**What you should do:** Transcribe exactly, and only, the lines that run from the one containing "Instruction: Open the All menu tab" through the end of the records.

----- Material provided

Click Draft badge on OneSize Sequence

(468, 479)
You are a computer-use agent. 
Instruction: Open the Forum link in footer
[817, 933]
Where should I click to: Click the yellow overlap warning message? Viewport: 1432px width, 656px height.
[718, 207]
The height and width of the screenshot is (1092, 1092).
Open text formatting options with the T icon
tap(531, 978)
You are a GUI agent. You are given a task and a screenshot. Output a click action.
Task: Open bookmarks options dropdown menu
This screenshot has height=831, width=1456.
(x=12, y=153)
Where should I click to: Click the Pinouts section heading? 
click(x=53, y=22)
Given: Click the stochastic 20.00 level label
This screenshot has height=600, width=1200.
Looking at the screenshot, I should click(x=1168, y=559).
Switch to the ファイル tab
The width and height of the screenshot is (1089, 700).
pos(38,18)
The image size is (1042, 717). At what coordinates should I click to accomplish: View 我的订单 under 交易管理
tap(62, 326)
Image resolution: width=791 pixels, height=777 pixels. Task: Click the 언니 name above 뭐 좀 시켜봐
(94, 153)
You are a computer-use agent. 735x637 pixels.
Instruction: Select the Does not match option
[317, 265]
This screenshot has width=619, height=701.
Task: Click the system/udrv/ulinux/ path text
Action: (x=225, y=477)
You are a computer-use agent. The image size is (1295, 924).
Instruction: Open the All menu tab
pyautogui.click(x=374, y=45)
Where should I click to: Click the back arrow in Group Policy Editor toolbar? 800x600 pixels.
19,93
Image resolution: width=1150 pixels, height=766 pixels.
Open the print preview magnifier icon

----------

**Task answer:**
Instruction: Open the All menu tab
pyautogui.click(x=374, y=45)
Where should I click to: Click the back arrow in Group Policy Editor toolbar? 800x600 pixels.
19,93
Image resolution: width=1150 pixels, height=766 pixels.
Open the print preview magnifier icon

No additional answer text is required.